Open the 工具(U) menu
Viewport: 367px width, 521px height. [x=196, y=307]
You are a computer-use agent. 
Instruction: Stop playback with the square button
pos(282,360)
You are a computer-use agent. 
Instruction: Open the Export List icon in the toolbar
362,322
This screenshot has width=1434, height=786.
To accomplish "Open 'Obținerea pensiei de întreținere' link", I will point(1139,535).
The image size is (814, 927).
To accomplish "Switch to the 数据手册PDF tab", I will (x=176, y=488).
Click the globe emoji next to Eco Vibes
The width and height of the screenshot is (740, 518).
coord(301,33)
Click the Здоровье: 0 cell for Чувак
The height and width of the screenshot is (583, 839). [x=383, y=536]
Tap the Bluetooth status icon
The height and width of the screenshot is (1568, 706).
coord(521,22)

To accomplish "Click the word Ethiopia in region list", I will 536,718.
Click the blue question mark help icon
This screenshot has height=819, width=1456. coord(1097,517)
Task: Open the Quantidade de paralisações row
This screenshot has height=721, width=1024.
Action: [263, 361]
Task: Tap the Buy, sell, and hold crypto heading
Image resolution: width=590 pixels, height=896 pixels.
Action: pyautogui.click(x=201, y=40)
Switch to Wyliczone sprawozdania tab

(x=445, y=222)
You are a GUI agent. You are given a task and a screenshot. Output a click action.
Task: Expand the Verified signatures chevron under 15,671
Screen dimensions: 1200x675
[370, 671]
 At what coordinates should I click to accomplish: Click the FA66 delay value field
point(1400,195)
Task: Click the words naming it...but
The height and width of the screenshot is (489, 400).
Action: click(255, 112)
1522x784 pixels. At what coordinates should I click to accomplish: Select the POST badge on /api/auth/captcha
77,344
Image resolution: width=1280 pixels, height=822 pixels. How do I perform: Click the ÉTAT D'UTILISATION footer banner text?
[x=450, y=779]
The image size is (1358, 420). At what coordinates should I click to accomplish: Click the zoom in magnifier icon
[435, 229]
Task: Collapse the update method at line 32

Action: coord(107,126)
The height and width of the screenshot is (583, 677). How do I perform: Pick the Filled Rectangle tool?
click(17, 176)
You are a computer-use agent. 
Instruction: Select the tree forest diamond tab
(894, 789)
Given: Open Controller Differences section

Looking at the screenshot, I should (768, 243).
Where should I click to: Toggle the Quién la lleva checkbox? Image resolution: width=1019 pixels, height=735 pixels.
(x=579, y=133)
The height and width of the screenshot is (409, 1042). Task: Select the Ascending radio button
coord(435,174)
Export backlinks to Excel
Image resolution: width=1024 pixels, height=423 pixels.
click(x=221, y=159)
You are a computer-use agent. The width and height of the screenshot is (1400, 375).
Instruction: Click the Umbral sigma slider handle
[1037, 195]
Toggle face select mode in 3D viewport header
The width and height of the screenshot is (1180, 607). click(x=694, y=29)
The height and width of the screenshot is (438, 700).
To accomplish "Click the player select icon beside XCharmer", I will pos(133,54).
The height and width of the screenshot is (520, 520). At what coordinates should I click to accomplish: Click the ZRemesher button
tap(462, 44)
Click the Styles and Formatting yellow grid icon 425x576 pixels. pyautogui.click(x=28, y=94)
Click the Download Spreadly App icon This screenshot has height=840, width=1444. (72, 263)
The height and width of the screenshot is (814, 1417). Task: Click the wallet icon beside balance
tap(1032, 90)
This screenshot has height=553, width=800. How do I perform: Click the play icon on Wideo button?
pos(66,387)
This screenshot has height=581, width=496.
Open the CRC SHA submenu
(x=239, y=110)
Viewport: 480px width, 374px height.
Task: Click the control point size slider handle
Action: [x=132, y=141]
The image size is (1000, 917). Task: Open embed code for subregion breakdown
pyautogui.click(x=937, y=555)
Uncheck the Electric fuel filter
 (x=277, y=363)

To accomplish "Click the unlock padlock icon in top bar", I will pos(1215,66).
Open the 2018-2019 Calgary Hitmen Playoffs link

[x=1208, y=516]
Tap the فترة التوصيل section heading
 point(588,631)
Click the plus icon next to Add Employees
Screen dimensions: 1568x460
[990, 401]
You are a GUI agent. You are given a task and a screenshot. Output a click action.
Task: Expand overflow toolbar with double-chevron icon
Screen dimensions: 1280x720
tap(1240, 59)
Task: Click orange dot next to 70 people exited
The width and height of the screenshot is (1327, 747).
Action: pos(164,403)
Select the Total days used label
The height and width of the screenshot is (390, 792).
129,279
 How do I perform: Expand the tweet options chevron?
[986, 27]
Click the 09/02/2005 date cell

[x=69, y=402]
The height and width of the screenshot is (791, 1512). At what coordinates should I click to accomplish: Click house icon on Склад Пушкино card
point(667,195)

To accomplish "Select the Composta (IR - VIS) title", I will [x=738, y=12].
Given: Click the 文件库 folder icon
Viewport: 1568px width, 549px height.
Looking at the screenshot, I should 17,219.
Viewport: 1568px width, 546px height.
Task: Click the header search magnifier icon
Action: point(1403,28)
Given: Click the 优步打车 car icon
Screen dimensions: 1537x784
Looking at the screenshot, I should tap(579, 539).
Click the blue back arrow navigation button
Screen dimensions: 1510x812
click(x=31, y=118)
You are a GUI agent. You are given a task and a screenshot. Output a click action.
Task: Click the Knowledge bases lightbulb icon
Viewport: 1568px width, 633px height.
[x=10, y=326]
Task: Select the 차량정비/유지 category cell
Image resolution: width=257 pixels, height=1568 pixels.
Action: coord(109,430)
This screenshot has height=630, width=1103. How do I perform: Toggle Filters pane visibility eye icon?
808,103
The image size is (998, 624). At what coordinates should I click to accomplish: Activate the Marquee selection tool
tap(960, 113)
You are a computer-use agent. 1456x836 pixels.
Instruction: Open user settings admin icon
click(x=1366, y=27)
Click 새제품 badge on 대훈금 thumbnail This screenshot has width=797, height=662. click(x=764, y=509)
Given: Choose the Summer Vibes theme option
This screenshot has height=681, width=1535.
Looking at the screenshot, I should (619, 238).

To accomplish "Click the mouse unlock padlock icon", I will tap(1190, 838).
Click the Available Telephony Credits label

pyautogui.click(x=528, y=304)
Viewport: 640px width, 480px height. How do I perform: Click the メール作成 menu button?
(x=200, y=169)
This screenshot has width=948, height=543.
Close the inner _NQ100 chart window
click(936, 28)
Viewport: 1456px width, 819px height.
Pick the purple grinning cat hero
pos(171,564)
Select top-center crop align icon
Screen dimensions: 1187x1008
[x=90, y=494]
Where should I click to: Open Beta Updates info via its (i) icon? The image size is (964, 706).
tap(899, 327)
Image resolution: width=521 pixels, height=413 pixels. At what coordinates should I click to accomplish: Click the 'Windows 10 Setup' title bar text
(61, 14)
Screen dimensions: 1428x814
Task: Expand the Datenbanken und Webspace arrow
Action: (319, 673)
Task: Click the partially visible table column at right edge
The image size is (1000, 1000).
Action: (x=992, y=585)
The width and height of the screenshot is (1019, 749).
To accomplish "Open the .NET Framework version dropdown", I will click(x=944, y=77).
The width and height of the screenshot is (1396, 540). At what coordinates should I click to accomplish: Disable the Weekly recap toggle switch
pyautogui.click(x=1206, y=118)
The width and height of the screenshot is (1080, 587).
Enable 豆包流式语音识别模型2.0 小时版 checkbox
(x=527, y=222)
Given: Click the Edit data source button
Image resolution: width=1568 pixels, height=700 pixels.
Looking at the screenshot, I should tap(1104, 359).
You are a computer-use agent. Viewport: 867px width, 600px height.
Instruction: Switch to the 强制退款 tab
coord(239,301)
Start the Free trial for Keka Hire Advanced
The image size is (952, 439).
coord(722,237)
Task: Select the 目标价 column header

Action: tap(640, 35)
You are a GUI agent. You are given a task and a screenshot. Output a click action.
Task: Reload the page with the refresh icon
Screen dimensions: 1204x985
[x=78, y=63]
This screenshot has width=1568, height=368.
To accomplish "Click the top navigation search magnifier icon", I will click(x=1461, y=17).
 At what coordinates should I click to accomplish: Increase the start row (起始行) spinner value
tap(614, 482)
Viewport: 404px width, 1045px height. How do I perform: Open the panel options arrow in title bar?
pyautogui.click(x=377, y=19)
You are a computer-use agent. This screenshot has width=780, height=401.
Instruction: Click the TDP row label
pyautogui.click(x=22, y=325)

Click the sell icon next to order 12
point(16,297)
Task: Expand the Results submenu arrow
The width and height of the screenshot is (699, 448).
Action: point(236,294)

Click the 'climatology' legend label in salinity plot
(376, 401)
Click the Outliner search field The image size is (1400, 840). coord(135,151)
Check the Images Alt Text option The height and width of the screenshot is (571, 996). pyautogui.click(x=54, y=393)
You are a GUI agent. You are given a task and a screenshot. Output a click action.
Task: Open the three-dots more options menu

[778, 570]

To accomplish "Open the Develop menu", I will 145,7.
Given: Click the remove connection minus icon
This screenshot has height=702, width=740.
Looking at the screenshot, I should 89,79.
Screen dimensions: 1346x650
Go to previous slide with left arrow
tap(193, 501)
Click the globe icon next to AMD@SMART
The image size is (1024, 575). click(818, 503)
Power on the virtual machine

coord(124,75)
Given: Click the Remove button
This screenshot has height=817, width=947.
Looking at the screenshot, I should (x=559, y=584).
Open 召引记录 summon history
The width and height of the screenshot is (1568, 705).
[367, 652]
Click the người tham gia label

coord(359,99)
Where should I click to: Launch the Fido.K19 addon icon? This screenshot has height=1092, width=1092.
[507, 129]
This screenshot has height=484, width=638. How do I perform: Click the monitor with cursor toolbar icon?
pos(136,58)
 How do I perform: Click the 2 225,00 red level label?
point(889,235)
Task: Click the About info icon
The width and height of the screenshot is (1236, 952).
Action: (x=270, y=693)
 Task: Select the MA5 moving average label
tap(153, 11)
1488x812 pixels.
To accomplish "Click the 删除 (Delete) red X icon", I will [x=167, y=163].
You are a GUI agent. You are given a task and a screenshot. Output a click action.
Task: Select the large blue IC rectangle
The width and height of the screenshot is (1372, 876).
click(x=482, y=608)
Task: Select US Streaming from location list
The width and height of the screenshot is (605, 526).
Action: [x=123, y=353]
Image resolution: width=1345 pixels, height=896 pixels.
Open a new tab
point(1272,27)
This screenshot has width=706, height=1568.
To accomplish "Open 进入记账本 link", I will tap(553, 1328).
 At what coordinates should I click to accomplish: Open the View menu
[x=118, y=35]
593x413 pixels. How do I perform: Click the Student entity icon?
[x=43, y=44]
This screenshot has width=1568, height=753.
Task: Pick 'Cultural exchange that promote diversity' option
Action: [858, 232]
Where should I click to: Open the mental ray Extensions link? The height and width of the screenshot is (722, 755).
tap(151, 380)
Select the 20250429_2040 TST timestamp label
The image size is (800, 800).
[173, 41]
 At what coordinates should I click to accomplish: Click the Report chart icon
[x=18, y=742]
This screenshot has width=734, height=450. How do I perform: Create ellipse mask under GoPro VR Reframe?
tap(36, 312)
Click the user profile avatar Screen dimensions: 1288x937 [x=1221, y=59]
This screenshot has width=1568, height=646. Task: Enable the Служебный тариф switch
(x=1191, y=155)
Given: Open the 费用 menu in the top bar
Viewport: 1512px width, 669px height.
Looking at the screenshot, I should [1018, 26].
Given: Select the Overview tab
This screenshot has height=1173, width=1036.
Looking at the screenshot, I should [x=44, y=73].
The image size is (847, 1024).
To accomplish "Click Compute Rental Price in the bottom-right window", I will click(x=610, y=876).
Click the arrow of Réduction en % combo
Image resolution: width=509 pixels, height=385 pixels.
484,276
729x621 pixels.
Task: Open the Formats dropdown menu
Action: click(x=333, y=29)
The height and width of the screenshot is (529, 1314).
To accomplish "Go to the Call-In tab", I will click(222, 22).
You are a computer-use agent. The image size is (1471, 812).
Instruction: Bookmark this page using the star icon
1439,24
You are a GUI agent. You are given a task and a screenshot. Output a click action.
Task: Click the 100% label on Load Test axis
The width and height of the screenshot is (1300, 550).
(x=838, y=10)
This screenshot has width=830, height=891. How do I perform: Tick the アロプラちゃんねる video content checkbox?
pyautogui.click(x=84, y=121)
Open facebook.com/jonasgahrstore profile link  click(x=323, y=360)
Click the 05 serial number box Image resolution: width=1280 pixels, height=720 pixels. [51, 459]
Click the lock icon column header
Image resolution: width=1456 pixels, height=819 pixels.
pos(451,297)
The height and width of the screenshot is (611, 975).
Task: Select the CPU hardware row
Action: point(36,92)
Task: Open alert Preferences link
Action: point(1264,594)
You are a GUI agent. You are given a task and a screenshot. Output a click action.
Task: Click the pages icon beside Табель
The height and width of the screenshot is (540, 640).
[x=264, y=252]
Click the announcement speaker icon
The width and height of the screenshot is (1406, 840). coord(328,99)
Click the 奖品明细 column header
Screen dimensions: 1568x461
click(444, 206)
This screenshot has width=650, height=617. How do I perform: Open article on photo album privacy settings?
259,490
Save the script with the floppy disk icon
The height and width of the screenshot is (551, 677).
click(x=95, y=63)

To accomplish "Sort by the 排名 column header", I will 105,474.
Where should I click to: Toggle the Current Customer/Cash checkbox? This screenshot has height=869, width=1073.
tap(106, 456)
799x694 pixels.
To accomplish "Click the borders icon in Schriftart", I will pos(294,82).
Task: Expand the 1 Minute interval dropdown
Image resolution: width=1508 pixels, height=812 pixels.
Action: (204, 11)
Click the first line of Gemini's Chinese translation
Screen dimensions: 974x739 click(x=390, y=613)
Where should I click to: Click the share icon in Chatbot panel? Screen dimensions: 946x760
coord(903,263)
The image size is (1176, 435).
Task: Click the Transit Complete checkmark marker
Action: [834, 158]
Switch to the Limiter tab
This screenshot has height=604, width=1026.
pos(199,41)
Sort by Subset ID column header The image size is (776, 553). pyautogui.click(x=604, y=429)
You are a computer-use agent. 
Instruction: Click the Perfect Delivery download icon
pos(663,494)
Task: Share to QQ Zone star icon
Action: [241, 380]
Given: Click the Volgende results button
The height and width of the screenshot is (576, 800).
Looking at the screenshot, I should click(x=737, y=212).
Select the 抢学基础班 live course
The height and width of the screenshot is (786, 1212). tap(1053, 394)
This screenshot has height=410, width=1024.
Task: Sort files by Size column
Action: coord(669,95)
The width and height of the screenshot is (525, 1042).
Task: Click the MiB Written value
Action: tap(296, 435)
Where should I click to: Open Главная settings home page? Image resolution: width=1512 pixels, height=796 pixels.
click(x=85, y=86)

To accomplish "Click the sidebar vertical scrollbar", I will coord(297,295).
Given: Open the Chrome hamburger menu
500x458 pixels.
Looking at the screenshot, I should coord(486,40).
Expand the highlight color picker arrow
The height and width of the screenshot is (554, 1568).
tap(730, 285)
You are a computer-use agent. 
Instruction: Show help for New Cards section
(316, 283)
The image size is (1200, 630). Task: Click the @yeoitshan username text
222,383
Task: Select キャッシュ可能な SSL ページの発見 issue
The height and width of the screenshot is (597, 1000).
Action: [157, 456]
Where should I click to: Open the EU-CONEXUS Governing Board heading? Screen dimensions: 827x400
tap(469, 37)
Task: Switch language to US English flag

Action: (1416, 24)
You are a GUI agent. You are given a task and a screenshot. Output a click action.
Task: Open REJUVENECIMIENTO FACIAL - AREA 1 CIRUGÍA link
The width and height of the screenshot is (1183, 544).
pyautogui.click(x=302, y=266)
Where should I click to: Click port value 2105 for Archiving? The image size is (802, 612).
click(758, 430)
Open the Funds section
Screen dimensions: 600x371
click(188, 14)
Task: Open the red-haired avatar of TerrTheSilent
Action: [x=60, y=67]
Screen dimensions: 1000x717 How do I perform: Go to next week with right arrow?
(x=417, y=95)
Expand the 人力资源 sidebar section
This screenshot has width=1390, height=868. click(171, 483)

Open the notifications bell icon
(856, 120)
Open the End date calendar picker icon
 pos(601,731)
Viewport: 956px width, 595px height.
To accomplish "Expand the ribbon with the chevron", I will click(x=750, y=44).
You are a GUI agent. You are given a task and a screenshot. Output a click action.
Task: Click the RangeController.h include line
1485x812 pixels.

-=-=-

WHAT YOU HAVE TO DO
Scan the preceding listing for the string "profile" and copy every line where it occurs.

TASK RESPONSE
Click the user profile avatar Screen dimensions: 1288x937 [x=1221, y=59]
Open facebook.com/jonasgahrstore profile link  click(x=323, y=360)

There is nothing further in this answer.